CVE-2023-3005
LowCVSS 3.5Exploitation Probability (EPSS)
Low risk45th percentile — higher than 45% of all known CVEs
Summary
A vulnerability was found in SourceCodester Local Service Search Engine Management System version 1.0 that allows cross-site scripting (XSS) attacks through manipulation of the POST parameter in the /admin/ajax.php file. Inputting a malicious script like <script>alert(document.cookie)</script> can lead to unauthorized access to user data.
Risk Assessment
This vulnerability poses a risk of remote attacks, potentially leading to the theft of user session data and other sensitive information. The public disclosure of the exploit increases the likelihood of it being used by cybercriminals.
Recommendation
It is recommended to immediately update the system to the latest version that addresses this vulnerability.
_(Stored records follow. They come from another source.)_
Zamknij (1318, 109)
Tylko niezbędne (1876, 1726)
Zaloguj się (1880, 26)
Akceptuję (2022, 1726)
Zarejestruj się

Additionally, implementing security measures against XSS attacks, such as input validation and sanitization, is advisable.
Original NVD description (English source)
A vulnerability, which was classified as problematic, was found in SourceCodester Local Service Search Engine Management System 1.0. This affects an unknown part of the file /admin/ajax.php?action=save_area of the component POST Parameter Handler. The manipulation of the argument area with the input <script>alert(document.cookie)</script> leads to cross site scripting. It is possible to initiate the attack remotely. The exploit has been disclosed to the public and may be used. The identifier VDB-230349 was assigned to this vulnerability.